E. S. : Beaucoup de pistes s’orientent vers des régulations ou ajustements des apprentissages des élèves, et des tâches ou dispositifs proposés aux élèves, c’est-à-dire dans une démarche formative intégrée. Le lien entre l’observation et l’écoute des élèves et les stratégies d’ajustements pédagogiques ou didactiques sont d’ailleurs à l’origine du lancement de ce dossier.

G. D. : Il est difficile de répondre en quelques lignes. Les enseignants ont à se former à la lecture de la classe, au même titre qu’un médecin apprend à lire une radiographie, ou un pécheur à lire une carte sur un radar ou un sondeur. Bien que l’on n’ait jamais fini d’apprendre à mieux lire, il y a bien un moment où l’on acquiert le « statut » de lecteur. À l’école, chacun s’accordera à dire que les enfants apprennent à lire en classe de CP, même s’ils ont commencé bien plus tôt et continueront à apprendre tout au long de la vie. Disons qu’ils passent un cap « visible », qui saute aux yeux (et aux oreilles) de tous. C’est aussi un cap qui rassure celui qui vient de le franchir, tant parce qu’il a acquis un pouvoir d’agir évident que parce qu’il vient d’acquérir un statut social par ce qui pourrait s’apparenter à un rite de passage.

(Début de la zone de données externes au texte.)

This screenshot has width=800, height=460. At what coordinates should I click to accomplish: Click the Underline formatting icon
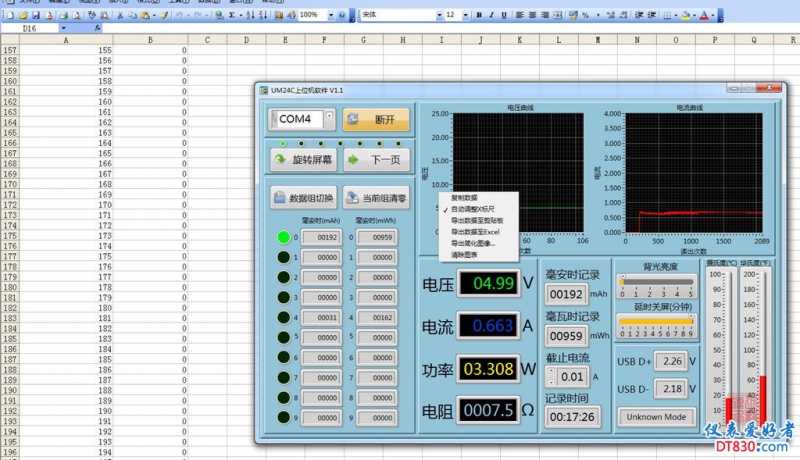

Cette comparaison permet d’envisager le cap à franchir pour un professionnel de l’enseignement : il lit la classe, au sens où il est capable d’aller au-delà de la description d’une série de faits qui n’échappent à personne, avec l’appui d’outils physiques mais principalement de cadres d’analyse professionnels. Tout comme le tout récent lecteur déchiffre pour réaliser ses premières lectures à voix haute, l’enseignant décode des phénomènes scolaires. Au-delà du mécanique décodage, sa compréhension sera liée à sa culture du monde scolaire, et s’enrichira tout au long de sa carrière.

Les lecteurs trouveront-ils plutôt des apports théoriques ou pratiques dans le dossier ?

E. S. : Les deux, mon capitaine, mais les articles sont toujours en lien avec des enjeux pédagogiques ou didactiques de situations d’enseignement-apprentissage, d’éducation ou de formation.

G. D. : Nos auteurs se sont engagés dans des réflexions qui ne peuvent délier théorie et pratique, même si parfois l’un ou l’autre peut sembler en arrière-plan. Le lecteur pourrait bien se trouver embarqué là où il ne pensait pas aller au départ, tant ce dossier est riche de contenus et de belles rencontres.